We used the unidimensional SAI-R translated to Portuguese by Gonzalez et al. [
15]. However, because overlaps were found between items 1—“Creative” and 6—“Free to invent”, a discussion is needed about how to deal with this information. These items were translated to Portuguese literally in the first case (“Criativo”). However, both the translators and the specialists agreed that in the case of “Free to invent”, the direct translation (“Livre para inventar”) has an ambiguous interpretation in Portuguese that could connect this item to a somehow inadequate activity once it can be interpreted as “free to do anything”. So, the translation option was to use “Free to create”, thus explaining the overlap with item 1. Because the model displays better fit indexes in the absence of item 1 (“Creative”), we suggest its withdrawal from the inventory. Another item that we suggest withdrawing is item 7 (“Exhilarated”). This suggestion is due to two reasons. First, this item shows poor factor loading (below-recommended cut-off point) [
35]. Secondly, there are no error co-variances in the factor that can be correlated to improve the adequacy. Additionally, our findings align with Moreno’s theoretical assumption that spontaneity is not connected to impulsivity.

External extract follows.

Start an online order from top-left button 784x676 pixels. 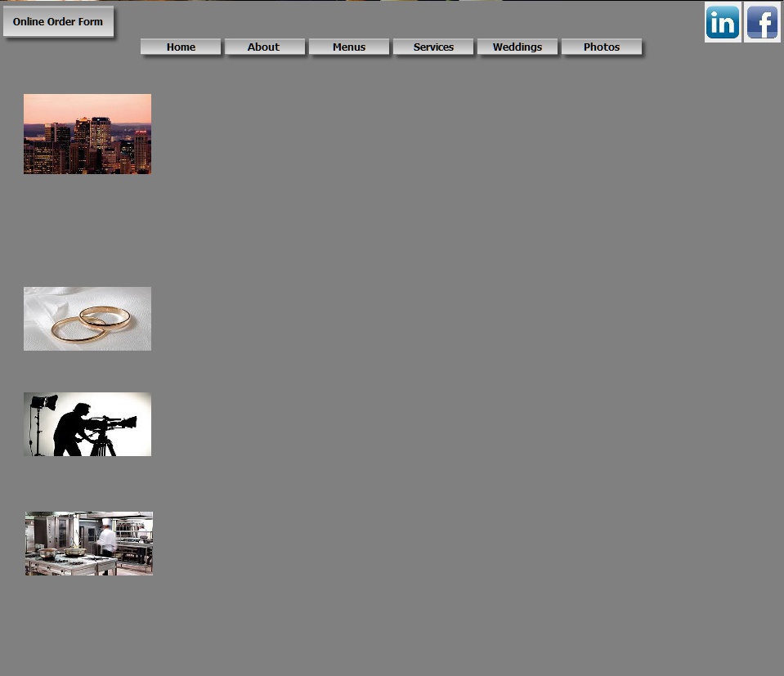click(58, 22)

Finally, the modification indices (MI) suggested the error correlations between items 3—“Uninhibited” and 17—“Do whatever within limits” (MI = 4.146, EPC = −0.60), but it was not confirmed that the two errors, when correlated, significantly improve the model fit. More to the point, examining the content of these items made clear that they do not have any degree of redundancy, and so it was decided to keep the model without these correlated items. As said, in Portugal, there was a unidimensional validation of the SAI-R [
15], and this study found the same overlaps we have indicated. However, a more conservative stance was taken, as the authors decided to keep all items and stay close to the original version’s theoretical position. The authors also suggested evaluating the SAI-R to inspect the correlation between Vigor/Pleasure, Freedom, and Involvement/Focus to identify factors that influence spontaneous behavior, as stated by Kipper and Beasley [
12]. Following these suggestions, we found some support for this hypothesis since our study revealed that the proposed 3-factor structure with 16 items showed both construct and content validities, as well as good scale reliability. Confirmatory factor analysis revealed an acceptable fit of the model to the data. Composite reliability and convergent validity were also confirmed [
22]. Moreover, although discriminant validity was not achieved in factor 3 (“Involvement/Focus”), we consider that the inventory is a reliable tool to measure spontaneity.
Finally, this validation is also an important and necessary step for studies done by the Portuguese language spoken community of psycho-dramatists and for researchers interested in the subject of spontaneity as a precursor of creativity in general. This 3-factor SAI-Rp is a useful tool to assess the levels of spontaneity in various contexts. It contributes to the urgent call to enhance scientific therapeutic procedures, especially in the case of Psychodrama, a psychotherapy model whose theory places spontaneity as a central variable in the promotion of mental health.